Ha pasado lo que tenía que pasar. Era inevitable que en una legislatura en la que la mayoría depende literalmente de un voto, alguien tratara de apuntarse el tanto de ser quien retira la confianza a Pedro Sánchez. Y antes de que lo hiciera Podemos, para reivindicar que son más de izquierdas que nadie, lo ha hecho Junts, para tratar de mostrar que son más independentistas que nadie. La decisión del partido de Carles Puigdemont de romper la colaboración con el PSOE y dar por finiquitado el bloque de investidura no sorprende. Es la consecuencia lógica de una legislatura sostenida sobre una cuerda floja y un pacto lleno de desconfianza mutua.
Junts había dicho y repetido en campaña que no investiría a Pedro Sánchez. Pero al final, por el temor a una repetición electoral que diera la mayoría a PP y Vox, selló un pacto con el PSOE dejando claro que siempre cobraba por adelantado. La prioridad política de entonces era la ley de Amnistía, la pieza central que justificaba apoyar la investidura y que solo podía salir adelante si el PSOE se mantenía en la Moncloa. Ese objetivo se logró, al menos sobre el papel. Pero su aplicación se ha embarrancado en los tribunales, convertida en un campo de batalla judicial donde las expectativas iniciales se han ido demorando.

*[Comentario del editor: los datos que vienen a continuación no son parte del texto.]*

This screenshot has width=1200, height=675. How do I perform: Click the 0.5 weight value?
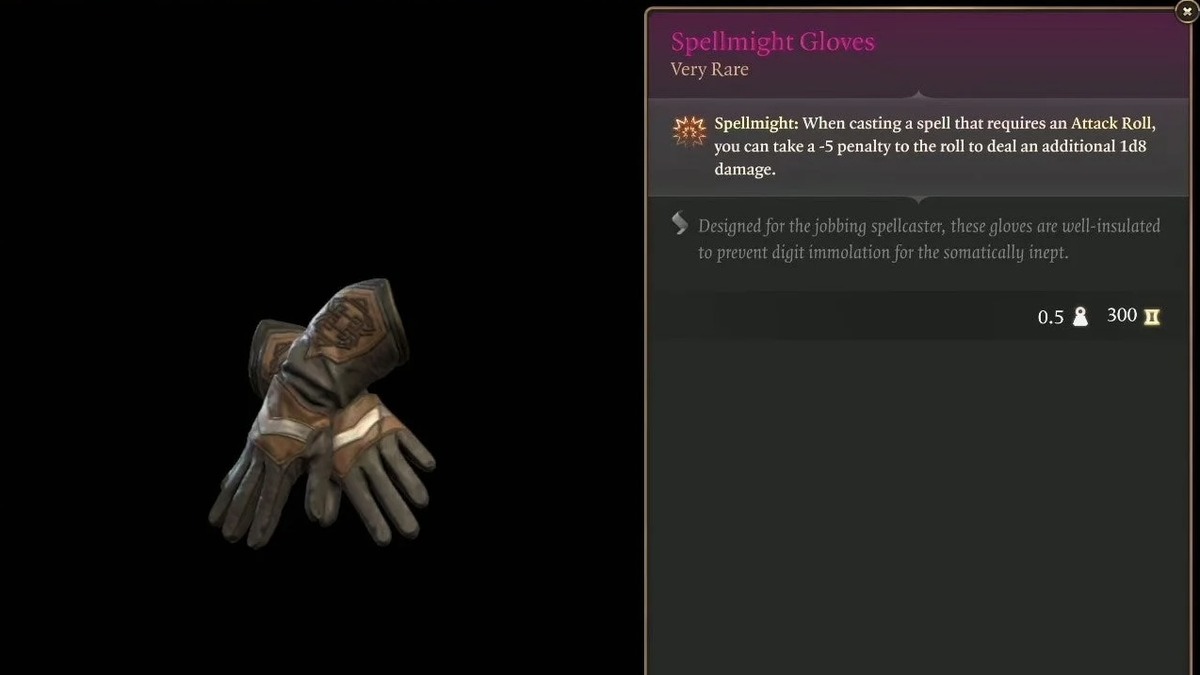[x=1051, y=317]
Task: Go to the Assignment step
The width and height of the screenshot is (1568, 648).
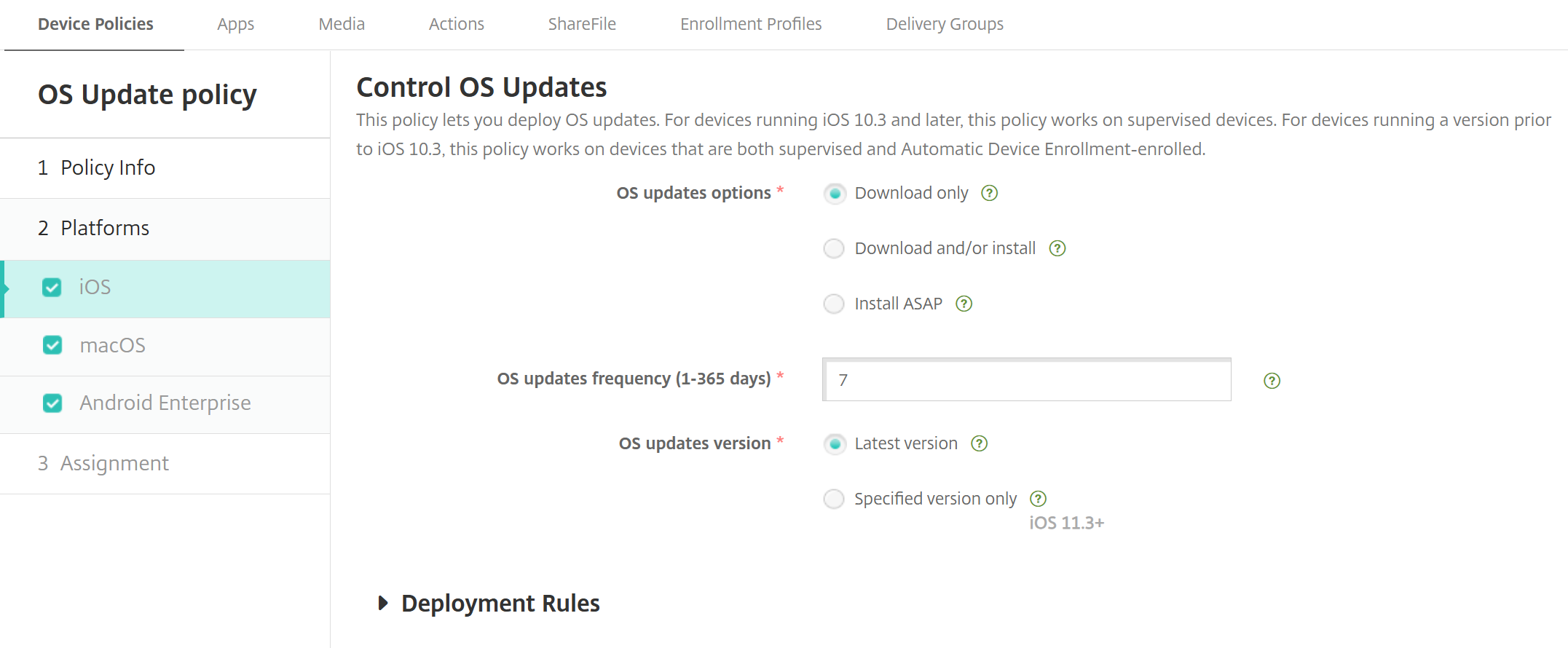Action: tap(114, 463)
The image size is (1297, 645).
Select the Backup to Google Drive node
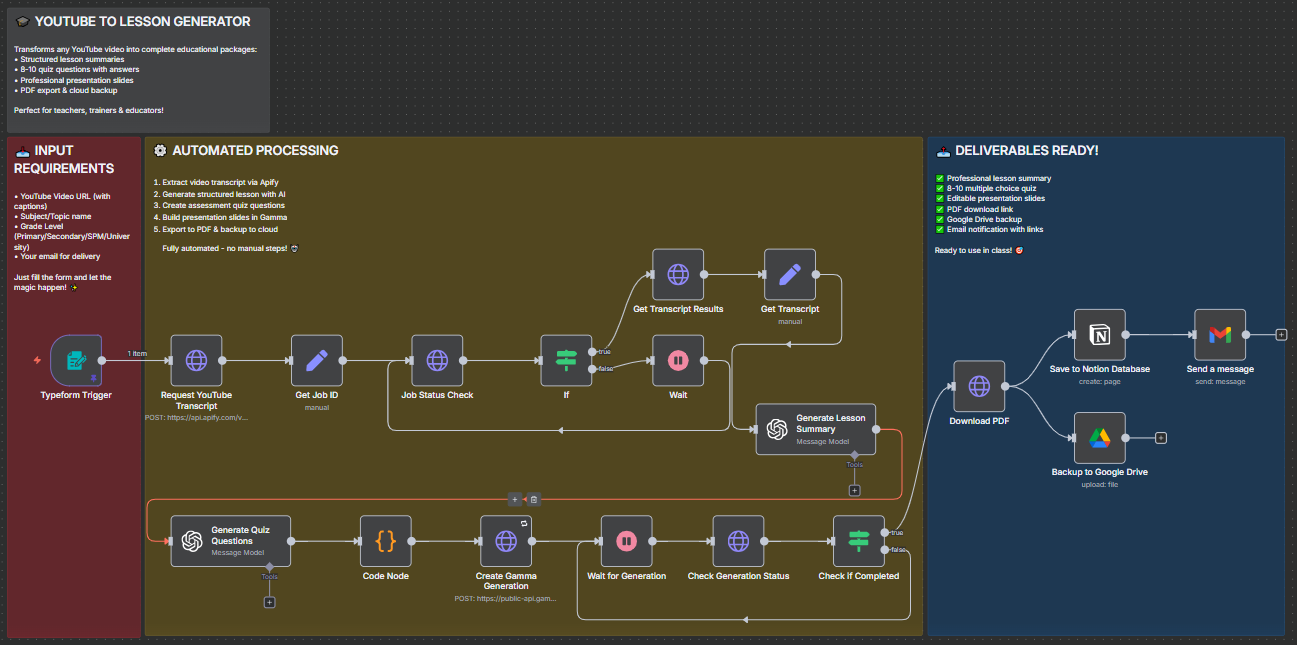pos(1100,438)
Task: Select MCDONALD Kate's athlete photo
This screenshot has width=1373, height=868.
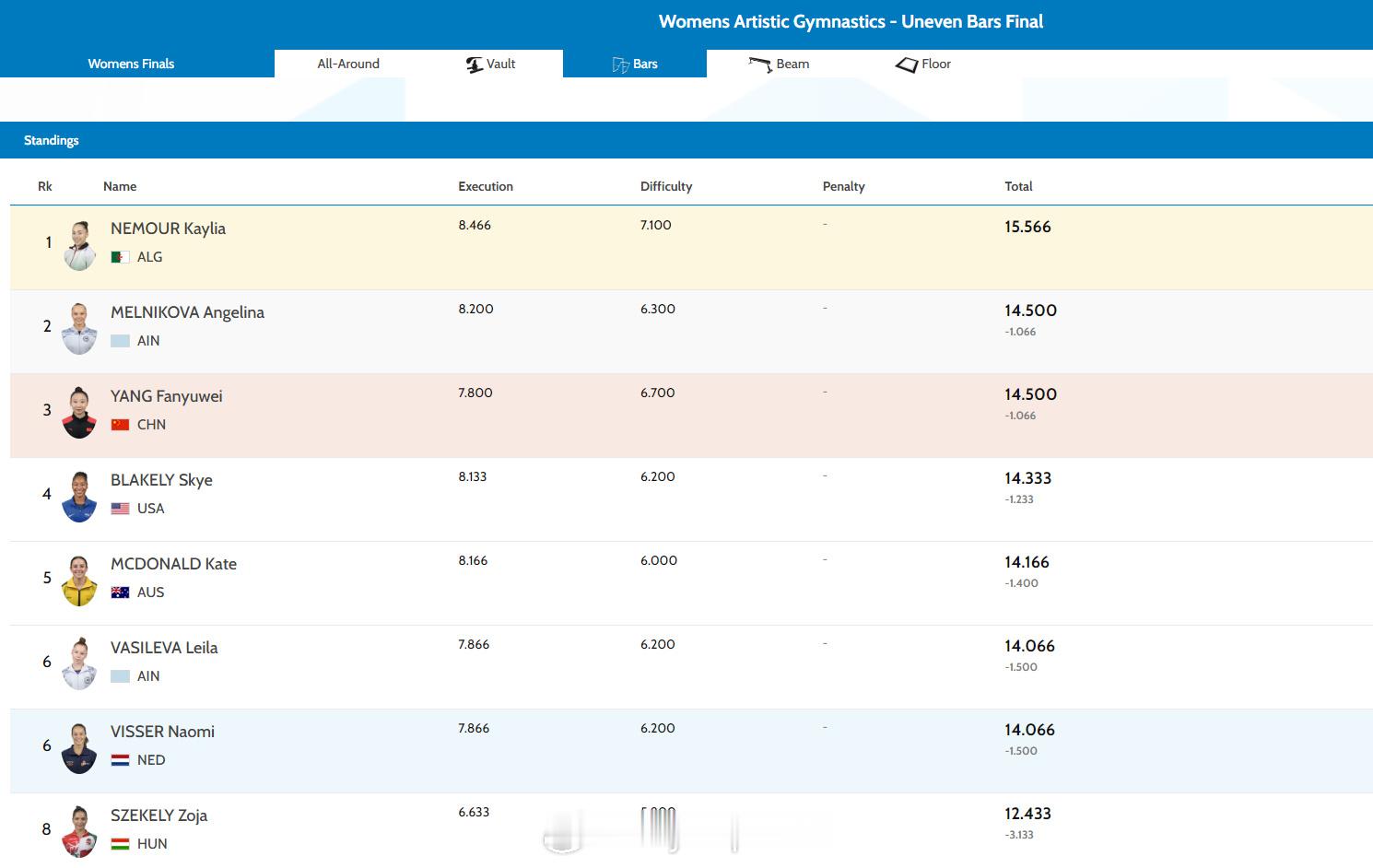Action: point(79,580)
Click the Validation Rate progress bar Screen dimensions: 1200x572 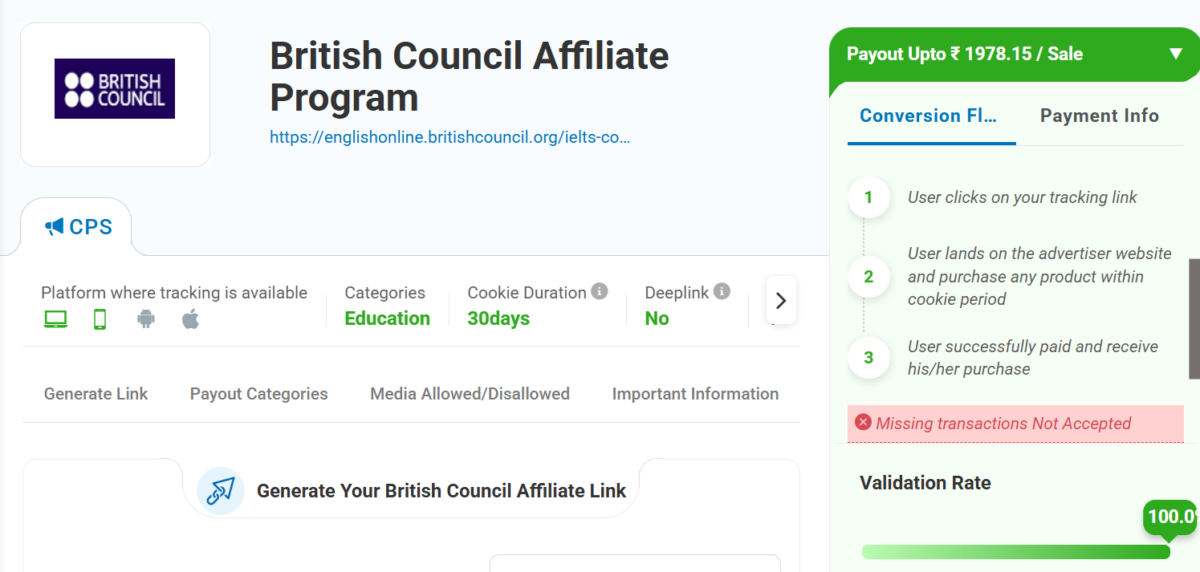click(1015, 552)
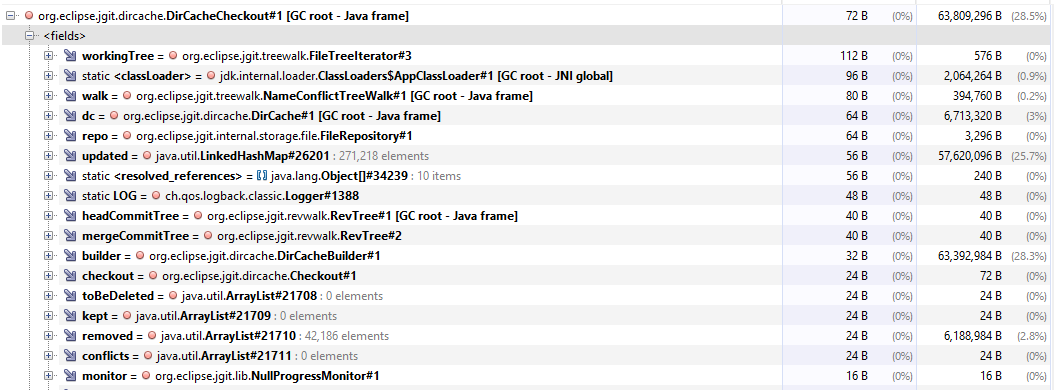
Task: Expand the builder DirCacheBuilder#1 node
Action: (x=49, y=256)
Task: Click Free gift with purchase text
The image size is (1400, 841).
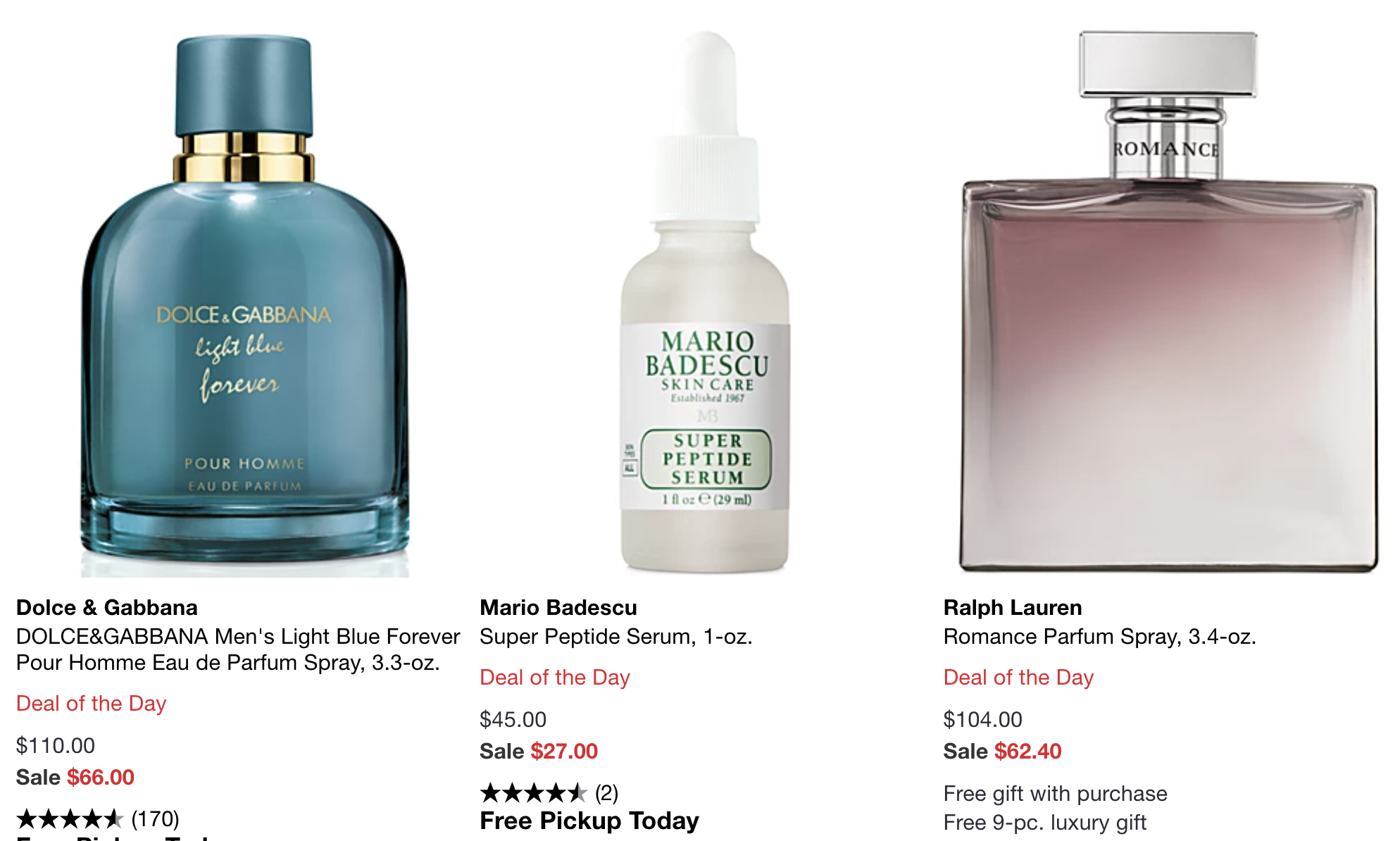Action: coord(1055,793)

Es cierto que el balance tras dos años de apoyo a Sánchez es, en términos objetivos, muy discreto. Ni el catalán ha sido reconocido como lengua oficial en la Unión Europea, ni se han delegado competencias en inmigración, ni la amnistía se aplica con la celeridad y el alcance prometidos. Eran las tres grandes banderas que los de Puigdemont habían enarbolado como prueba de su capacidad negociadora, y ninguna ondea hoy con fuerza.
Y el PSOE replicará que el fracaso en Europa es culpa de Alemania, que la obstrucción de la amnistía no depende del Gobierno y que el fiasco en inmigración se debe al veto de Podemos. Pero eso poco consuela a un electorado al que se le prometieron resultados tangibles que hoy no lucen.
La ruptura llega, además, en un momento político muy cargado. Se respira ya un ambiente preelectoral y, cuando eso ocurre, los partidos aceleran su táctica para reafirmar el relato. Con unas elecciones municipales a la vuelta de la esquina, Junts ha entrado en pánico ya que los estudios demoscópicos muestran con claridad que Aliança Catalana les pisa los talones y que el efecto de Sílvia Orriols puede ser devastador para sus intereses. Ante esa amenaza, la dirección juntera parece haber concluido que la mejor forma de frenar la hemorragia es erigirse como fuerza capaz de desestabilizar al Estado. Sin embargo, este volantazo puede ser un gesto estéril que ni mejore los intereses de Catalunya ni refuerce la credibilidad del partido ante el electorado que pretende seducir.
Si la legislatura se rompe, el independentismo podría enfrentarse a un escenario mucho más adverso
El partido de Puigdemont es, en cierto modo, prisionero de su propio relato. Lleva años construyendo una identidad basada en la idea de que son más exigentes, más coherentes y más audaces que el resto del independentismo. Y esa necesidad de diferenciarse los empuja a escenificaciones cada vez más arriesgadas, como un equilibrista al que ya no le basta con caminar sobre la cuerda, sino que ahora promete hacerlo sin red y a la pata coja.
Es difícil imaginar que Junts tenga mejores cartas bloqueando la legislatura que exprimiendo la necesidad política de Pedro Sánchez. Al romper, pierden capacidad de influencia, mientras el presidente puede ahora presentarse ante su electorado como un líder que ya no está sometido al dictado de Puigdemont, tal como reclamaban algunos barones socialistas y una parte del voto moderado. Paradójicamente, Junts puede haber hecho un favor a Sánchez, liberándolo de la imagen de dependencia que tanto desgaste le causaba.
La decisión de desmarcarse del PSOE puede ser leída como el mayor empujón para facilitar una posible victoria del PP y de Vox. Si la legislatura se rompe definitivamente y se precipitan unas elecciones generales, el independentismo podría enfrentarse a un escenario mucho más adverso. Un Gobierno condicionado por la ultraderecha difícilmente ofrecería avances en materia de autogobierno, lengua o financiación. En ese contexto, la jugada de Junts podría acabar siendo un mal negocio electoral para ellos y un pésimo escenario para los intereses de Catalunya.